◆ Material supplied
'''
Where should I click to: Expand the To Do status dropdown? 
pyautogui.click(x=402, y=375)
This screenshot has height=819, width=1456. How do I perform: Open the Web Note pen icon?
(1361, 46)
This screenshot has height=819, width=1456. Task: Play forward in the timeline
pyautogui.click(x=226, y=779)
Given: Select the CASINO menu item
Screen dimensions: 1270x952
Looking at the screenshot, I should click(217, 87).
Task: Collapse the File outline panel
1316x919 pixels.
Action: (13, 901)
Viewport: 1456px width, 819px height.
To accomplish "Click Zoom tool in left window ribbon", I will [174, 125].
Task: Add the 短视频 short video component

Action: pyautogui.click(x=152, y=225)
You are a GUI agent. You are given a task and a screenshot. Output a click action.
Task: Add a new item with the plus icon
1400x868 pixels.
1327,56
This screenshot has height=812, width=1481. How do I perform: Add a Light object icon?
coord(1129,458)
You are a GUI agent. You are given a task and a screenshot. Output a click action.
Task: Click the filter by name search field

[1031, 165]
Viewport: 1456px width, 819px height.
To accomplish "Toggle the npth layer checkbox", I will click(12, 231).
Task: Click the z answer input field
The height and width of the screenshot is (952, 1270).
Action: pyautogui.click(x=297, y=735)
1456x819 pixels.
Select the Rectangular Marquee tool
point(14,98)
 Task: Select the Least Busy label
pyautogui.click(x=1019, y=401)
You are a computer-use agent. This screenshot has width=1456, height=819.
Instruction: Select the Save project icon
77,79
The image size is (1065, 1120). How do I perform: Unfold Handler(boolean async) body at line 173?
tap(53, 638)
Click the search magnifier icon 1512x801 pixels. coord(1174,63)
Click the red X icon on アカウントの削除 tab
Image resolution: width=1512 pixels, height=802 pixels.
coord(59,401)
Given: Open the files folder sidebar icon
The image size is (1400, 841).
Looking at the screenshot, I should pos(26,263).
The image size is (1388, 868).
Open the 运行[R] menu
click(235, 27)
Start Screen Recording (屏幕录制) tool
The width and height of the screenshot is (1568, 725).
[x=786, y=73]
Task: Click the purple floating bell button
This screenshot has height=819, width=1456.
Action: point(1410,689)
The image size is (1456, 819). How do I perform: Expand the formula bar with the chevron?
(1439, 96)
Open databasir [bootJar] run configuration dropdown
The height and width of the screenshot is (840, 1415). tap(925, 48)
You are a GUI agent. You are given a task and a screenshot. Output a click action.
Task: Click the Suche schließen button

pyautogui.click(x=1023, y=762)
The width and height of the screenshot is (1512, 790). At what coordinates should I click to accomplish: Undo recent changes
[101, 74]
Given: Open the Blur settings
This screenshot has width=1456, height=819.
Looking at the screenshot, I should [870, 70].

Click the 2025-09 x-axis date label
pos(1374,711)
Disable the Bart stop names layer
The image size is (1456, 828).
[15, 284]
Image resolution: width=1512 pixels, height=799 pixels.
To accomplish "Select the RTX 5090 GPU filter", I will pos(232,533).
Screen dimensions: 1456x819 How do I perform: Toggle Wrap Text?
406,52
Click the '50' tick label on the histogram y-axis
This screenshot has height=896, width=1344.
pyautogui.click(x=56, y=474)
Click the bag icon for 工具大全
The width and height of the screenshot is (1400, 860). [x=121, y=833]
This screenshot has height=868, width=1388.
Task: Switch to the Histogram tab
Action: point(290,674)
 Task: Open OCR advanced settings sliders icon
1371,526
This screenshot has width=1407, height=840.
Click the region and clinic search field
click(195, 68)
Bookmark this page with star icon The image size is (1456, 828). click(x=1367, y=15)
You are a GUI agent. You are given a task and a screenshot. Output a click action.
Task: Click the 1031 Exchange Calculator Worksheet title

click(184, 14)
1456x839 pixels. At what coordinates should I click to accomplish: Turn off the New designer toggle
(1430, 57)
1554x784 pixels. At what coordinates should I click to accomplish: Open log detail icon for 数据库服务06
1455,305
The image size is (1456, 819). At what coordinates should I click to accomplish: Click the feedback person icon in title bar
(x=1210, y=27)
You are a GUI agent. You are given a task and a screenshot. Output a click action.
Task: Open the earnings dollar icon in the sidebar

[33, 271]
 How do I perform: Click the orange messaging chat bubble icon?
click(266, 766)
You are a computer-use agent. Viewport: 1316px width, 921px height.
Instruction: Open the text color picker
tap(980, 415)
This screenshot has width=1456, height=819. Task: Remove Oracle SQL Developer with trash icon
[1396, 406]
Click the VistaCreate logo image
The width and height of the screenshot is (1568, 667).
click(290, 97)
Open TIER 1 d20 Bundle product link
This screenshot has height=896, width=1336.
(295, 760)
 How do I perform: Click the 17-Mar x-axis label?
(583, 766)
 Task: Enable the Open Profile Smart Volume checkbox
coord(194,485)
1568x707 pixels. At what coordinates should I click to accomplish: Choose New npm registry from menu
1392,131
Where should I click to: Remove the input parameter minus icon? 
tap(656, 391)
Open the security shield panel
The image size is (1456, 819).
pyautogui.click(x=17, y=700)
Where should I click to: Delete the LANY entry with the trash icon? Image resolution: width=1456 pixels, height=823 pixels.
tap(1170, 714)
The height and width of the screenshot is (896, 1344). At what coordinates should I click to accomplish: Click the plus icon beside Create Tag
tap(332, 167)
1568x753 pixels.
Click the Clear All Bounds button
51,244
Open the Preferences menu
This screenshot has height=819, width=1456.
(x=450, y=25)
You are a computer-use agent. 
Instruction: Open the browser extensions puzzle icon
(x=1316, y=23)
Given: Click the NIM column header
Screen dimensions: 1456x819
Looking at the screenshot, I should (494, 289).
'''
◆ Instructions for the task
Reproduce the data verbatim, line for line.

◆ Exercise response
Where should I click to: Expand the To Do status dropdown? 
pyautogui.click(x=402, y=375)
This screenshot has height=819, width=1456. How do I perform: Open the Web Note pen icon?
(1361, 46)
This screenshot has height=819, width=1456. Task: Play forward in the timeline
pyautogui.click(x=226, y=779)
Given: Select the CASINO menu item
Screen dimensions: 1270x952
Looking at the screenshot, I should click(217, 87).
Task: Collapse the File outline panel
1316x919 pixels.
Action: (13, 901)
Viewport: 1456px width, 819px height.
To accomplish "Click Zoom tool in left window ribbon", I will [174, 125].
Task: Add the 短视频 short video component

Action: pyautogui.click(x=152, y=225)
You are a GUI agent. You are given a task and a screenshot. Output a click action.
Task: Add a new item with the plus icon
1400x868 pixels.
1327,56
This screenshot has height=812, width=1481. How do I perform: Add a Light object icon?
coord(1129,458)
You are a GUI agent. You are given a task and a screenshot. Output a click action.
Task: Click the filter by name search field

[1031, 165]
Viewport: 1456px width, 819px height.
To accomplish "Toggle the npth layer checkbox", I will click(12, 231).
Task: Click the z answer input field
The height and width of the screenshot is (952, 1270).
Action: pyautogui.click(x=297, y=735)
1456x819 pixels.
Select the Rectangular Marquee tool
point(14,98)
 Task: Select the Least Busy label
pyautogui.click(x=1019, y=401)
You are a computer-use agent. This screenshot has width=1456, height=819.
Instruction: Select the Save project icon
77,79
The image size is (1065, 1120). How do I perform: Unfold Handler(boolean async) body at line 173?
tap(53, 638)
Click the search magnifier icon 1512x801 pixels. coord(1174,63)
Click the red X icon on アカウントの削除 tab
Image resolution: width=1512 pixels, height=802 pixels.
coord(59,401)
Given: Open the files folder sidebar icon
The image size is (1400, 841).
Looking at the screenshot, I should pos(26,263).
The image size is (1388, 868).
Open the 运行[R] menu
click(235, 27)
Start Screen Recording (屏幕录制) tool
The width and height of the screenshot is (1568, 725).
[x=786, y=73]
Task: Click the purple floating bell button
This screenshot has height=819, width=1456.
Action: point(1410,689)
The image size is (1456, 819). How do I perform: Expand the formula bar with the chevron?
(1439, 96)
Open databasir [bootJar] run configuration dropdown
The height and width of the screenshot is (840, 1415). tap(925, 48)
You are a GUI agent. You are given a task and a screenshot. Output a click action.
Task: Click the Suche schließen button

pyautogui.click(x=1023, y=762)
The width and height of the screenshot is (1512, 790). At what coordinates should I click to accomplish: Undo recent changes
[101, 74]
Given: Open the Blur settings
This screenshot has width=1456, height=819.
Looking at the screenshot, I should [870, 70].

Click the 2025-09 x-axis date label
pos(1374,711)
Disable the Bart stop names layer
The image size is (1456, 828).
[15, 284]
Image resolution: width=1512 pixels, height=799 pixels.
To accomplish "Select the RTX 5090 GPU filter", I will pos(232,533).
Screen dimensions: 1456x819 How do I perform: Toggle Wrap Text?
406,52
Click the '50' tick label on the histogram y-axis
This screenshot has height=896, width=1344.
pyautogui.click(x=56, y=474)
Click the bag icon for 工具大全
The width and height of the screenshot is (1400, 860). [x=121, y=833]
This screenshot has height=868, width=1388.
Task: Switch to the Histogram tab
Action: point(290,674)
 Task: Open OCR advanced settings sliders icon
1371,526
This screenshot has width=1407, height=840.
Click the region and clinic search field
click(195, 68)
Bookmark this page with star icon The image size is (1456, 828). click(x=1367, y=15)
You are a GUI agent. You are given a task and a screenshot. Output a click action.
Task: Click the 1031 Exchange Calculator Worksheet title

click(184, 14)
1456x839 pixels. At what coordinates should I click to accomplish: Turn off the New designer toggle
(1430, 57)
1554x784 pixels. At what coordinates should I click to accomplish: Open log detail icon for 数据库服务06
1455,305
The image size is (1456, 819). At what coordinates should I click to accomplish: Click the feedback person icon in title bar
(x=1210, y=27)
You are a GUI agent. You are given a task and a screenshot. Output a click action.
Task: Open the earnings dollar icon in the sidebar

[33, 271]
 How do I perform: Click the orange messaging chat bubble icon?
click(266, 766)
You are a computer-use agent. Viewport: 1316px width, 921px height.
Instruction: Open the text color picker
tap(980, 415)
This screenshot has width=1456, height=819. Task: Remove Oracle SQL Developer with trash icon
[1396, 406]
Click the VistaCreate logo image
The width and height of the screenshot is (1568, 667).
click(290, 97)
Open TIER 1 d20 Bundle product link
This screenshot has height=896, width=1336.
(295, 760)
 How do I perform: Click the 17-Mar x-axis label?
(583, 766)
 Task: Enable the Open Profile Smart Volume checkbox
coord(194,485)
1568x707 pixels. At what coordinates should I click to accomplish: Choose New npm registry from menu
1392,131
Where should I click to: Remove the input parameter minus icon? 
tap(656, 391)
Open the security shield panel
The image size is (1456, 819).
pyautogui.click(x=17, y=700)
Where should I click to: Delete the LANY entry with the trash icon? Image resolution: width=1456 pixels, height=823 pixels.
tap(1170, 714)
The height and width of the screenshot is (896, 1344). At what coordinates should I click to accomplish: Click the plus icon beside Create Tag
tap(332, 167)
1568x753 pixels.
Click the Clear All Bounds button
51,244
Open the Preferences menu
This screenshot has height=819, width=1456.
(x=450, y=25)
You are a computer-use agent. 
Instruction: Open the browser extensions puzzle icon
(x=1316, y=23)
Given: Click the NIM column header
Screen dimensions: 1456x819
Looking at the screenshot, I should (494, 289).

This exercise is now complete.